*Requirements:* Put each line of the listing from the line containing "Click the Rotator" through the line containing "will [x=70, y=482]." into a JSON list of strings, one string per line and skipping blank lines.

*Task inputs:*
>>>

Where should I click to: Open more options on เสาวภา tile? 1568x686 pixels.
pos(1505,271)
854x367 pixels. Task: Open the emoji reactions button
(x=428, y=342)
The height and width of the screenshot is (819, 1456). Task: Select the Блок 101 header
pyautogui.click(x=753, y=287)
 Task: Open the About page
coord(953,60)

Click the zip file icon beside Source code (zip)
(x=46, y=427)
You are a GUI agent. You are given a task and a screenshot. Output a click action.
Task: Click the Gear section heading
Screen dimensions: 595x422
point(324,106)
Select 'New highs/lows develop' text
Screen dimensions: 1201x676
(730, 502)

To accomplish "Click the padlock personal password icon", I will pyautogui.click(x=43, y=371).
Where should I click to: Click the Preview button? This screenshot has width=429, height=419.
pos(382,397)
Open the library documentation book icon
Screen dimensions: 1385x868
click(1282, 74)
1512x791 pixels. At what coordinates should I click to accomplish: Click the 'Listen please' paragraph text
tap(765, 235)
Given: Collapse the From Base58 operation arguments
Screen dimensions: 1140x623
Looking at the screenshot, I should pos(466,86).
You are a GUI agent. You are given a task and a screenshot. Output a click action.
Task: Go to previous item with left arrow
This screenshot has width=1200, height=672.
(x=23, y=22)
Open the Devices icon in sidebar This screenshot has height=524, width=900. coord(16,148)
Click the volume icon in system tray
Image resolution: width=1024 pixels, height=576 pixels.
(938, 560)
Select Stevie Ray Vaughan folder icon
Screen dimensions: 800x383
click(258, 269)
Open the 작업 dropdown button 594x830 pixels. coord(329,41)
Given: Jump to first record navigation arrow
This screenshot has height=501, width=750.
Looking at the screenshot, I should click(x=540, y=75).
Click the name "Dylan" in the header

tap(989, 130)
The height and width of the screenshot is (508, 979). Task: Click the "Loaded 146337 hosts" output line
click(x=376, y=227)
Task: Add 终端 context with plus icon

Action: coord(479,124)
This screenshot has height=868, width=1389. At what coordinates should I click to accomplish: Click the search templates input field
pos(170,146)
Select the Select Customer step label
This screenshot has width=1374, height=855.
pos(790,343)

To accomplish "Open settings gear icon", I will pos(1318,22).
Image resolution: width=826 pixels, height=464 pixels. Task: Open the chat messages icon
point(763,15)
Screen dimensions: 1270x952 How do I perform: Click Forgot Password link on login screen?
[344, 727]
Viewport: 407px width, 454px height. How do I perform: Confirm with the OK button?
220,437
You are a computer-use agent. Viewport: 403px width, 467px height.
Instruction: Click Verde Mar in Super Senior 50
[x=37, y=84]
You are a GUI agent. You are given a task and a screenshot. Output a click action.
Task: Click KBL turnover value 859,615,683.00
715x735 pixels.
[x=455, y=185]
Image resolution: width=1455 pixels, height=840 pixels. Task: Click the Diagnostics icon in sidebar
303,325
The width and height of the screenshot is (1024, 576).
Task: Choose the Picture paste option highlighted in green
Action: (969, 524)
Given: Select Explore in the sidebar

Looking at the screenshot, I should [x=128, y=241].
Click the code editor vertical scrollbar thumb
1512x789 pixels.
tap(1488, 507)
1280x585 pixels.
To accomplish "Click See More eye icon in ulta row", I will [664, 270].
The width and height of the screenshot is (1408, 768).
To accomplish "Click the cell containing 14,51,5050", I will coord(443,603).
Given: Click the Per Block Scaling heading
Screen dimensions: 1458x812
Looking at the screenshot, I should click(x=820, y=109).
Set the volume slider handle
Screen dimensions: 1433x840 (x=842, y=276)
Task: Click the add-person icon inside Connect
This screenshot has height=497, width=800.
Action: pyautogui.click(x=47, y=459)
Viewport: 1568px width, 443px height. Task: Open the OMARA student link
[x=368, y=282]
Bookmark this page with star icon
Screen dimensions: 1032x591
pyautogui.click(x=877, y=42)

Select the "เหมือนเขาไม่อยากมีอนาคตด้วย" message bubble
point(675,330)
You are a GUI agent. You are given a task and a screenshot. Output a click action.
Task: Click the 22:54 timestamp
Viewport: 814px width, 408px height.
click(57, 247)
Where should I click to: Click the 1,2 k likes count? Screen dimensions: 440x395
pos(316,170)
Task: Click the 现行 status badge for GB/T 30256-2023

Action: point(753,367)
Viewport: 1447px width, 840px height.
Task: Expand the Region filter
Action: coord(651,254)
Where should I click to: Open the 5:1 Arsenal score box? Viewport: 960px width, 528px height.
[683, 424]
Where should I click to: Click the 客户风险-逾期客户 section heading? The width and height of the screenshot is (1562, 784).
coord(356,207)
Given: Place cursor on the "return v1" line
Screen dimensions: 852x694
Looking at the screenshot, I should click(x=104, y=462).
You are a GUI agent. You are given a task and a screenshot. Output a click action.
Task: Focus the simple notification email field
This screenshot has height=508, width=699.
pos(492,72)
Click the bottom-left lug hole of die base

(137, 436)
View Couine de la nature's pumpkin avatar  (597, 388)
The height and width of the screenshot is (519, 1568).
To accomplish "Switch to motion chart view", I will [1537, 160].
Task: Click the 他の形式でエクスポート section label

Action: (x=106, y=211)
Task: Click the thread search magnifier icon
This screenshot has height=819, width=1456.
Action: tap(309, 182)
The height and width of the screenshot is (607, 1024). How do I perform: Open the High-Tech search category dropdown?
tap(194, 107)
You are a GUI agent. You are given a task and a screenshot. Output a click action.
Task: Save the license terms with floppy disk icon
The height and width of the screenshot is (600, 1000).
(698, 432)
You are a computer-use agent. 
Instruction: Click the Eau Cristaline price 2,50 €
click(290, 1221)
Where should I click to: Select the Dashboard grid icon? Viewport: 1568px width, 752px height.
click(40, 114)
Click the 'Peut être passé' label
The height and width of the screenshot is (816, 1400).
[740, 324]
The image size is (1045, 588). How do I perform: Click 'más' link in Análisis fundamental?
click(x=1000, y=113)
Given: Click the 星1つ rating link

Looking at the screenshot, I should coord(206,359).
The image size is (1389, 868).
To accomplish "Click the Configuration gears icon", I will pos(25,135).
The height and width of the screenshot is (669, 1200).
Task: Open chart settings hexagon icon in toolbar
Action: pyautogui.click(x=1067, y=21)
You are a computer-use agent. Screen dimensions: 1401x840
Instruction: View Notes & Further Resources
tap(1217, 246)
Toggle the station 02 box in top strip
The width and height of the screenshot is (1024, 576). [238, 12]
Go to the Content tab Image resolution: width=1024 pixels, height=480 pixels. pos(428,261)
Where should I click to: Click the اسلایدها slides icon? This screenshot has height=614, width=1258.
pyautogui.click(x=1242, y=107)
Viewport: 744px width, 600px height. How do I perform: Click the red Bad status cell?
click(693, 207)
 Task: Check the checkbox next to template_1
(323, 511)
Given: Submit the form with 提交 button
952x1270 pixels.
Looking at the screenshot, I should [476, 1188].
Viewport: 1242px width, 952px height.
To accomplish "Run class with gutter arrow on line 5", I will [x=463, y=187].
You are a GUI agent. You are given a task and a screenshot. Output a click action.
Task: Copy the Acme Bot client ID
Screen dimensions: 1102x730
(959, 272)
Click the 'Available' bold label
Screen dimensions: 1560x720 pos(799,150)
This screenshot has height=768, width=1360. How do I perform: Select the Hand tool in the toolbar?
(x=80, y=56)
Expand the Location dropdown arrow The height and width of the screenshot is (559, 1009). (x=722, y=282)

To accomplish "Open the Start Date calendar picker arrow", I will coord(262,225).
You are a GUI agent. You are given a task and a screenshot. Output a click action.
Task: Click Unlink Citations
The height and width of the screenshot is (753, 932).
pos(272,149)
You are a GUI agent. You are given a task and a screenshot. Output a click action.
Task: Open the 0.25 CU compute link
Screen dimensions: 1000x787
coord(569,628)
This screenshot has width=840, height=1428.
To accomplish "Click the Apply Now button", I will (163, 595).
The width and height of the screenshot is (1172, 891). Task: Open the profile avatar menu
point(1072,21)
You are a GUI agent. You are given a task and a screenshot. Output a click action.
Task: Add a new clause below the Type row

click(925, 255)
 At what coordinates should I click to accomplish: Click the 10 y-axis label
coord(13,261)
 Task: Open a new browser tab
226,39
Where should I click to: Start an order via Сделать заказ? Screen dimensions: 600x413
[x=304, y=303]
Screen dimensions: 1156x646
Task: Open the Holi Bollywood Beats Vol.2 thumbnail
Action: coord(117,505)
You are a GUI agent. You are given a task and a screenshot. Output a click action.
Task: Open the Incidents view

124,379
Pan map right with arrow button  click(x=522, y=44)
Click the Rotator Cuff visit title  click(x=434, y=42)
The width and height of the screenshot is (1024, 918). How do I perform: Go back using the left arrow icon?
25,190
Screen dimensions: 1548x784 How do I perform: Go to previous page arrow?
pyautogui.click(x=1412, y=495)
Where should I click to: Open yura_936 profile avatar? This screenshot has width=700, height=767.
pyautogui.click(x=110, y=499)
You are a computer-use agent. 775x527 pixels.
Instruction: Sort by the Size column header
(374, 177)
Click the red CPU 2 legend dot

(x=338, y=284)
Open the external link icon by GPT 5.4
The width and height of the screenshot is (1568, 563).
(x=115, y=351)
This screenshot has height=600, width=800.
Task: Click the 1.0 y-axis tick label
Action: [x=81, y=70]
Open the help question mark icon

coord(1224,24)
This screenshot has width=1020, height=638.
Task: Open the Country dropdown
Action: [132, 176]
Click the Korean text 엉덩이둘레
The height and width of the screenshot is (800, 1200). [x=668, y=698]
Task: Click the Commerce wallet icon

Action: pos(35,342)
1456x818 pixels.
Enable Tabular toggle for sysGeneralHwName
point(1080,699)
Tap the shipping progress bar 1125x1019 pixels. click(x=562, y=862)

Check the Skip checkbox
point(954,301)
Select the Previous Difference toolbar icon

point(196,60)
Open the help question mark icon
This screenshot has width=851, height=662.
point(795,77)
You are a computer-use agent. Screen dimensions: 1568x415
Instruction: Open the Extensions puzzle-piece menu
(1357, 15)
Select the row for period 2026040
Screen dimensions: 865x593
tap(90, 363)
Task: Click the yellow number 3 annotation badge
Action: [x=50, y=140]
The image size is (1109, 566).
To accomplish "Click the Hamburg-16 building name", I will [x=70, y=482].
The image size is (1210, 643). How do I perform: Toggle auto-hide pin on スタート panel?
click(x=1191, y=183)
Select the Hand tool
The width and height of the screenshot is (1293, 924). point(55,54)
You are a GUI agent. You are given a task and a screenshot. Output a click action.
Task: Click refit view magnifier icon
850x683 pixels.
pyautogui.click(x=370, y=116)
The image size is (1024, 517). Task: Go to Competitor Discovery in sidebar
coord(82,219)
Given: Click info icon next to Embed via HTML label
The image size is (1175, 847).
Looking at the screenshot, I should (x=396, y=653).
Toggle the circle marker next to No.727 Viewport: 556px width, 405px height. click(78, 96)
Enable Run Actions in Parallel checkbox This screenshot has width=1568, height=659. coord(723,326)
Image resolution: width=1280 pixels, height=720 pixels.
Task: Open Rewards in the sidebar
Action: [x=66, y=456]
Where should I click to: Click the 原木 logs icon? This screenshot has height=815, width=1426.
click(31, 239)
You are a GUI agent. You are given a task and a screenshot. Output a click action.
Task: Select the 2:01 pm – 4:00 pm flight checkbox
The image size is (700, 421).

<<<

*Right answer:*
[
  "Click the Rotator Cuff visit title  click(x=434, y=42)",
  "The width and height of the screenshot is (1024, 918). How do I perform: Go back using the left arrow icon?",
  "25,190",
  "Screen dimensions: 1548x784 How do I perform: Go to previous page arrow?",
  "pyautogui.click(x=1412, y=495)",
  "Where should I click to: Open yura_936 profile avatar? This screenshot has width=700, height=767.",
  "pyautogui.click(x=110, y=499)",
  "You are a computer-use agent. 775x527 pixels.",
  "Instruction: Sort by the Size column header",
  "(374, 177)",
  "Click the red CPU 2 legend dot",
  "(x=338, y=284)",
  "Open the external link icon by GPT 5.4",
  "The width and height of the screenshot is (1568, 563).",
  "(x=115, y=351)",
  "This screenshot has height=600, width=800.",
  "Task: Click the 1.0 y-axis tick label",
  "Action: [x=81, y=70]",
  "Open the help question mark icon",
  "coord(1224,24)",
  "This screenshot has width=1020, height=638.",
  "Task: Open the Country dropdown",
  "Action: [132, 176]",
  "Click the Korean text 엉덩이둘레",
  "The height and width of the screenshot is (800, 1200). [x=668, y=698]",
  "Task: Click the Commerce wallet icon",
  "Action: pos(35,342)",
  "1456x818 pixels.",
  "Enable Tabular toggle for sysGeneralHwName",
  "point(1080,699)",
  "Tap the shipping progress bar 1125x1019 pixels. click(x=562, y=862)",
  "Check the Skip checkbox",
  "point(954,301)",
  "Select the Previous Difference toolbar icon",
  "point(196,60)",
  "Open the help question mark icon",
  "This screenshot has width=851, height=662.",
  "point(795,77)",
  "You are a computer-use agent. Screen dimensions: 1568x415",
  "Instruction: Open the Extensions puzzle-piece menu",
  "(1357, 15)",
  "Select the row for period 2026040",
  "Screen dimensions: 865x593",
  "tap(90, 363)",
  "Task: Click the yellow number 3 annotation badge",
  "Action: [x=50, y=140]",
  "The image size is (1109, 566).",
  "To accomplish \"Click the Hamburg-16 building name\", I will [x=70, y=482]."
]